Les modalités du vote sont fixées par les règlements des assemblées. S'agissant d'une demande d'autorisation de prolongation d'une intervention militaire, elle ne peut faire l'objet d'amendements. Le Parlement autorise ou non la prolongation, mais il ne peut pas la soumettre à des conditions 320 ( * ) .

Dans l'hypothèse d'un désaccord entre les deux assemblées, il revient à l'Assemblée nationale, élue au suffrage universel direct, de statuer définitivement, éclairée par les débats du Sénat.

En cas de refus de l'autorisation, les armées devraient tout de même matériellement disposer d'un délai pour organiser leur retrait dans les meilleures conditions possibles, sans qu'il soit nécessaire de le préciser dans la Constitution.

2. Le Parlement a été appelé à se prononcer sur les interventions ayant débuté depuis plus de quatre mois à la date de promulgation de la loi constitutionnelle

Il en fut ainsi :

- le 22 septembre 2008, pour prolonger l'intervention des forces armées en Afghanistan qui avaient été engagées en 2001 ;

- le 28 janvier 2009, pour prolonger l'intervention des forces armées françaises en République de Côte d'Ivoire, au Kosovo, dans le cadre de l'opération EUFOR au Tchad et en RCA, au Tchad et en RCA, dans le cadre des opérations Boali et Epervier.
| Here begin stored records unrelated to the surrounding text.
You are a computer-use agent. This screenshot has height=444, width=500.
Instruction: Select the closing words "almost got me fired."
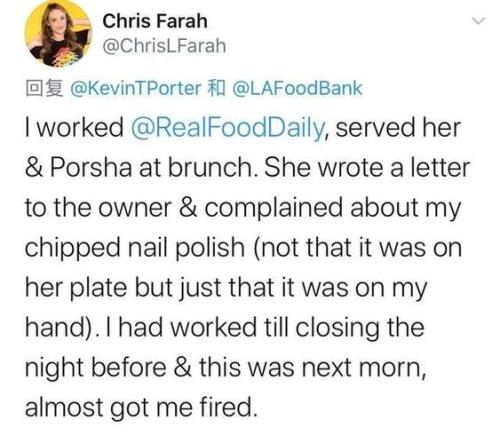141,408
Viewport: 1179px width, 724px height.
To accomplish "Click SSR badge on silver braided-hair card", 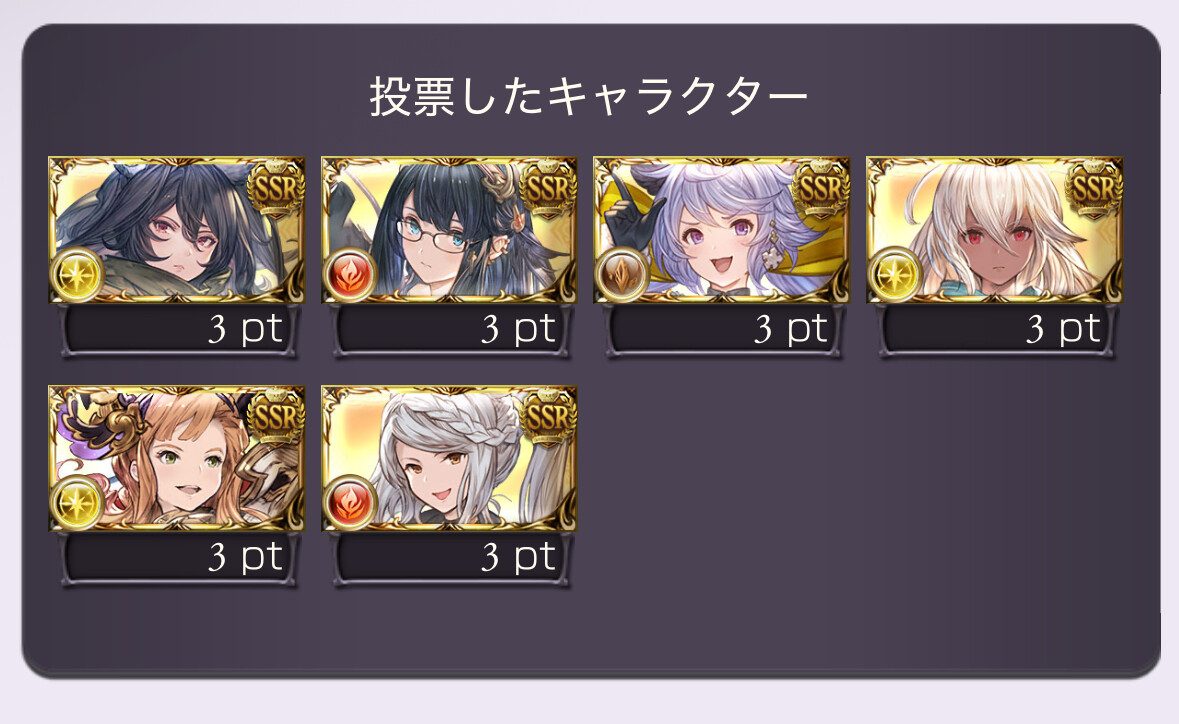I will (x=549, y=417).
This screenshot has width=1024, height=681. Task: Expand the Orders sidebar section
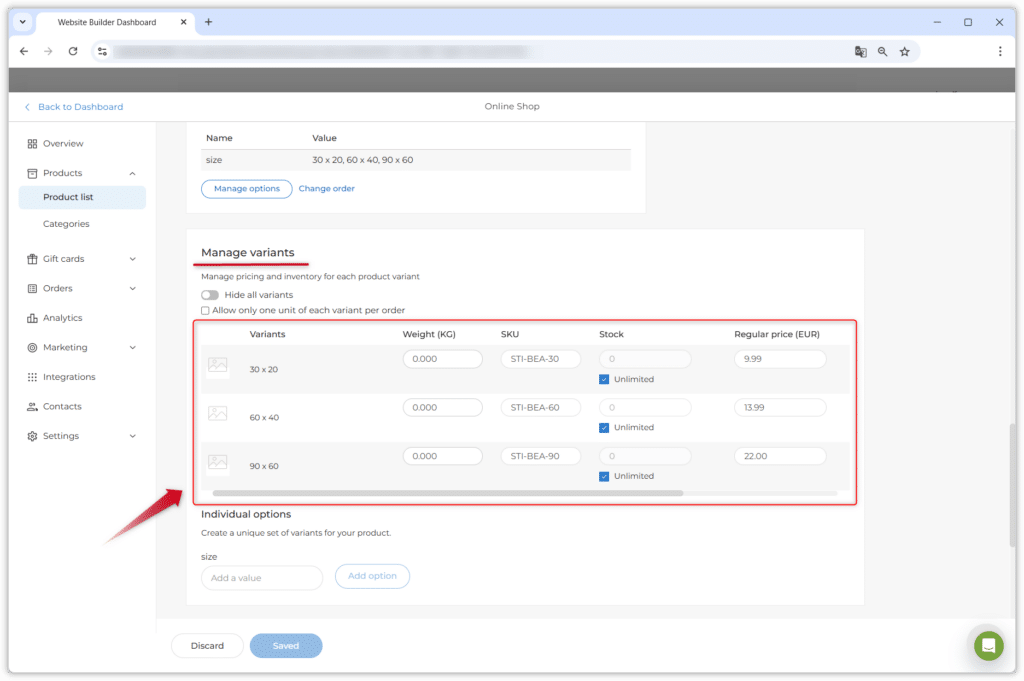pyautogui.click(x=132, y=289)
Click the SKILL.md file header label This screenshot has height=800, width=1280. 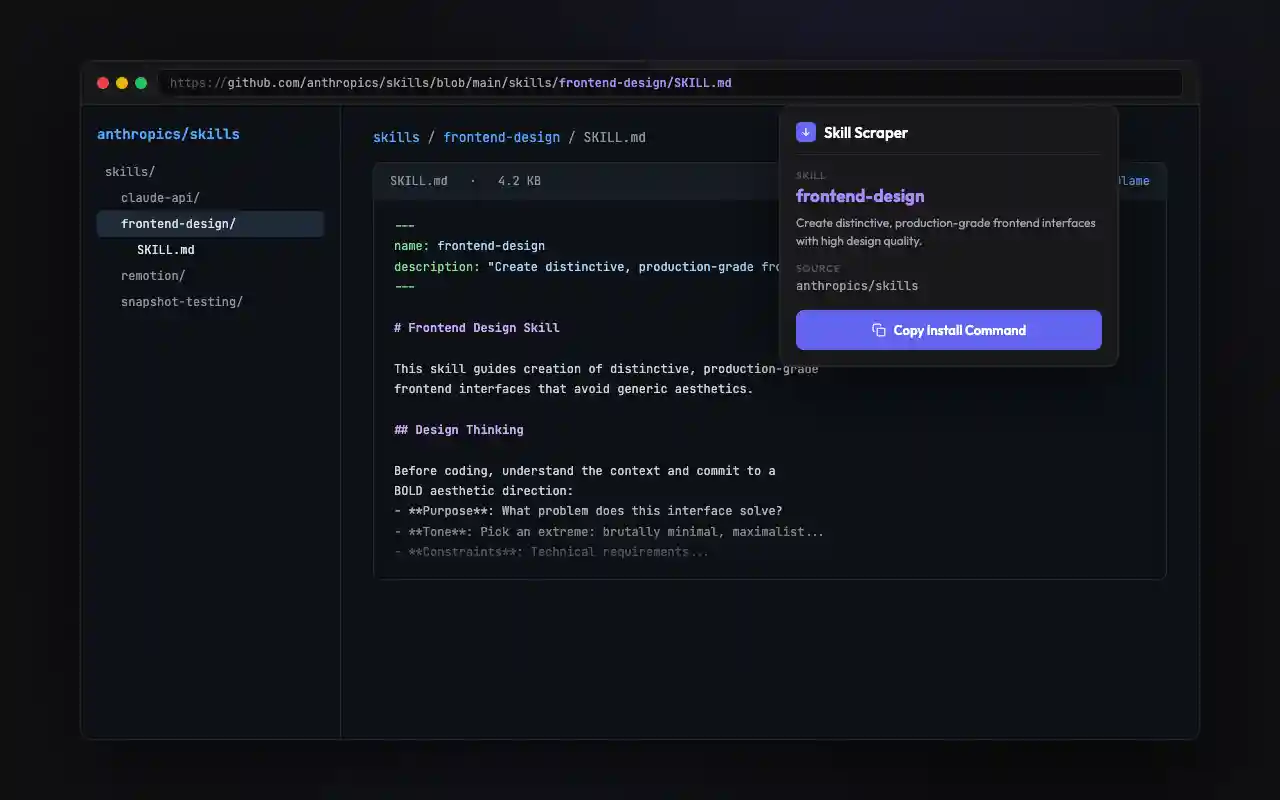419,181
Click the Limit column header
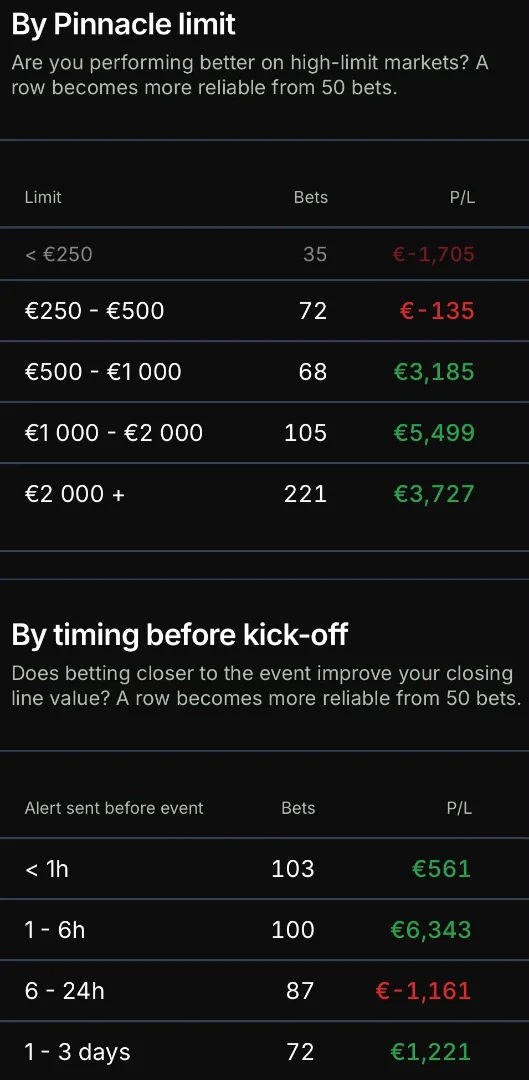529x1080 pixels. [x=43, y=198]
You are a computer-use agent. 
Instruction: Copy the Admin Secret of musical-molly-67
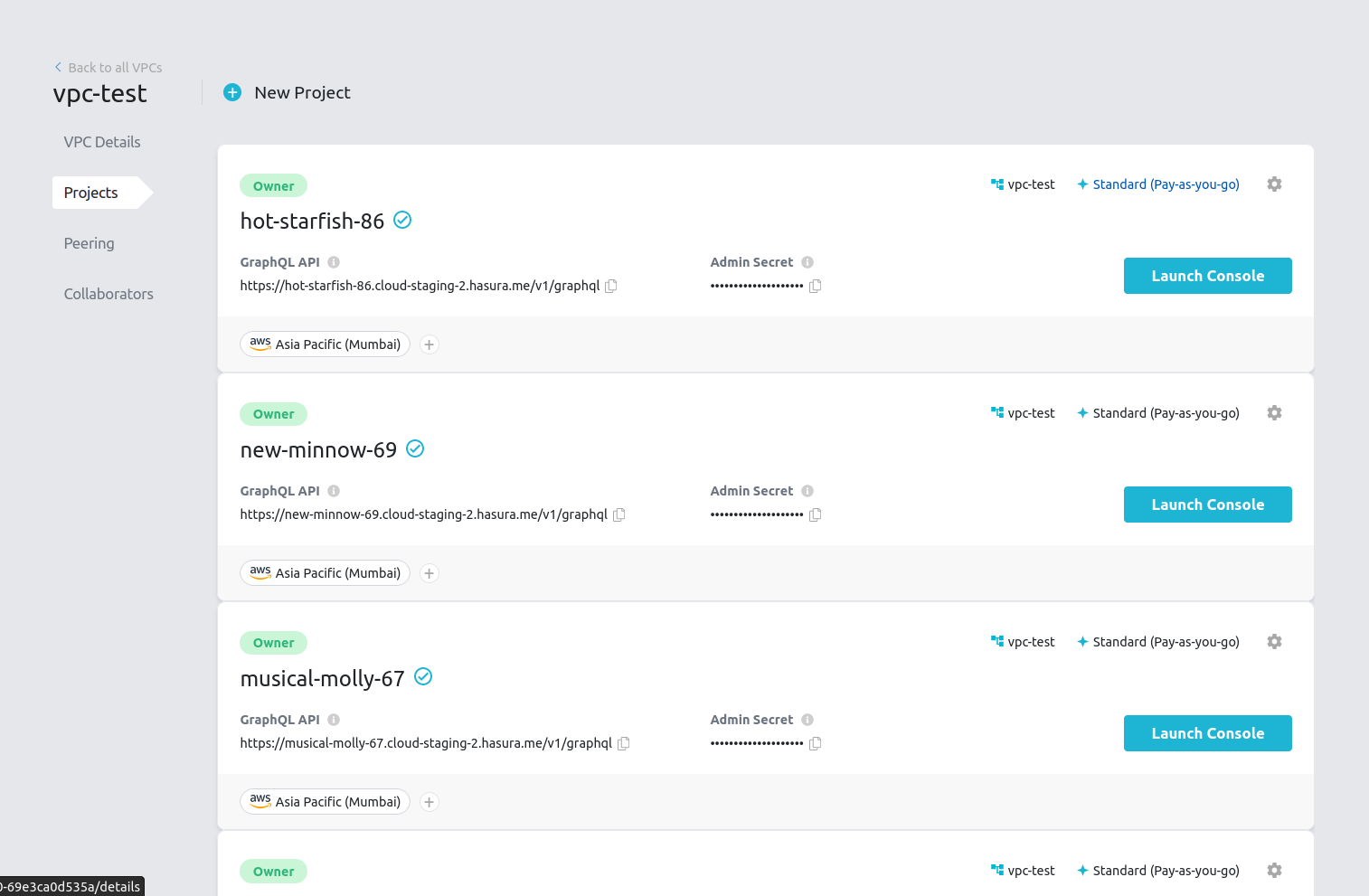pyautogui.click(x=815, y=743)
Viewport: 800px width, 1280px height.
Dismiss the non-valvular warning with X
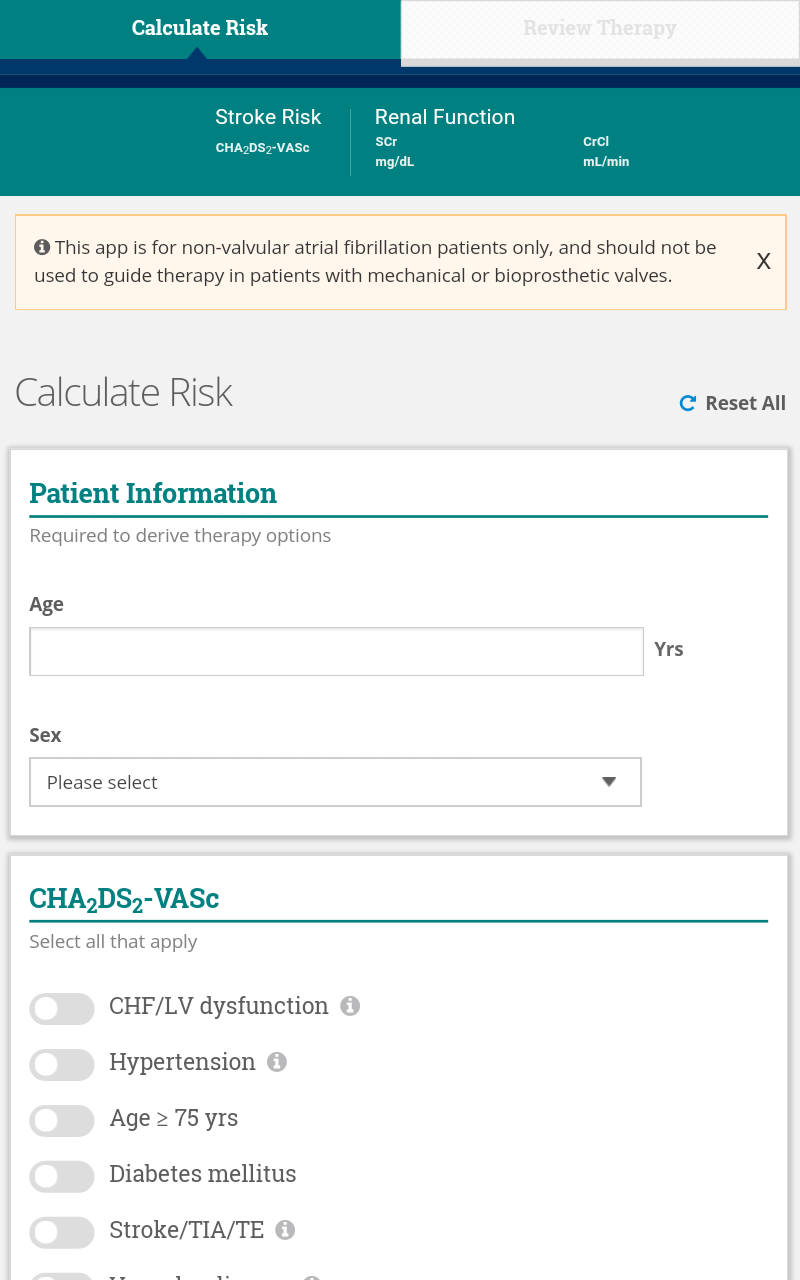[x=763, y=262]
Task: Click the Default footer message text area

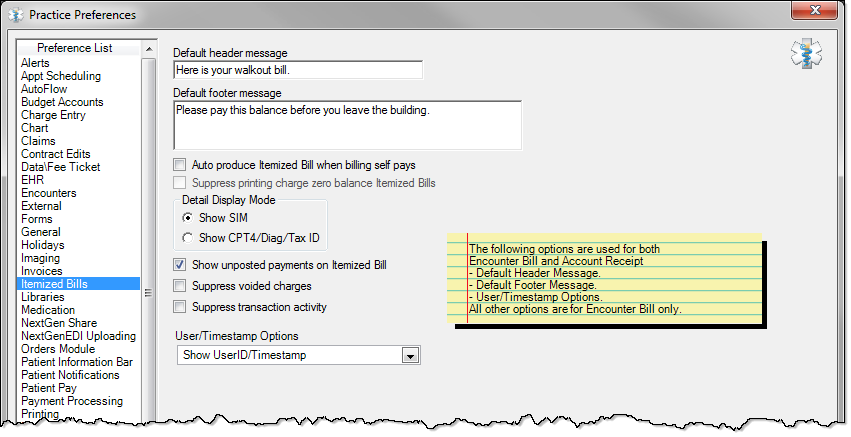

A la suite d'une déclaration et d'un débat portant sur l'ensemble, le Parlement a été saisi de cinq demandes d'autorisation sur lesquelles il s'est prononcé par cinq scrutins différents.

3. Toutes les interventions dont le Parlement a été informé au titre de l'article 35, alinéa 2, ont été soumises à autorisation de prolongation

Mise en oeuvre des dispositions de l'art. 35 al. 2 et al. 3 de la Constitution

Engagement

Déclaration du gouvernement

35.2

Débats

Autorisation de prolongation

35.3

Harmattan

19/03/2011

22/03/2011

12/07/2011

Serval

11/01/2013

16/01/2013

27/02/2013 AN

22/04/2013

Sangaris

05/12/2013

10/12/2013

25/02/2013 321 ( * )

Chammal

24/09/2014

19/09/2014 322 ( * )

13/01/2015

Extension Syrie

08/09/2015 323 ( * )

27/09/2015 324 ( * )

15/09/2015 325 ( * )

25/11/2015 326 ( * )

Le vote d'autorisation de prolongation a toujours été (dès sa première application en septembre 2008 - Afghanistan) précédé d'une nouvelle déclaration du Gouvernement en séance plénière et d'un débat lors duquel les parlementaires ont coutume d'interroger le Gouvernement 327 ( * ) .

Opération

Dates

Assemblée nationale

Sénat

Pour

Contre

Pour

Contre

Afghanistan

22/09/2008

343

210

209

119

Côte d'Ivoire

28/10/2009

Pour

0

225

0

Kosovo

28/10/2009

Pour

198

25

Liban

28/10/2009

Pour

0

226

0

EUFOR

28/10/2009

Pour

0

200

24

Boali et Epervier

28/10/2009

Pour

201

24

Harmattan

12/11/2011

482

27

311

24

Serval

22/04/2013

342

0

326

0

Sangaris

25/02/2014

428

14

328

3

Chammal

13/01/2015

488

1

327

0

Extension Syrie

25/11/2015

515

4

325

0

Les résultats des scrutins ont jusqu'à maintenant autorisé la prolongation des interventions , ce qui confirme le caractère consensuel de ces sujets, mais aussi la difficulté d'évaluer de façon approfondie les résultats d'une opération, quatre mois après son déclenchement . C'est souvent de la durée que surgissent les épreuves les plus difficiles et qu'une « relégitimisation » serait nécessaire, mais ce serait aussi l'occasion de révéler de façon ostensible des fractures au sein de la représentation parlementaire -fractures néanmoins déjà perceptibles à travers les prises de position dans la presse et dans l'opinion publique, et de prendre le risque d'un vote négatif aux conséquences hasardeuses sur le plan opérationnel, le retrait insuffisamment préparé est une source de vulnérabilité pour les forces engagées sur le terrain.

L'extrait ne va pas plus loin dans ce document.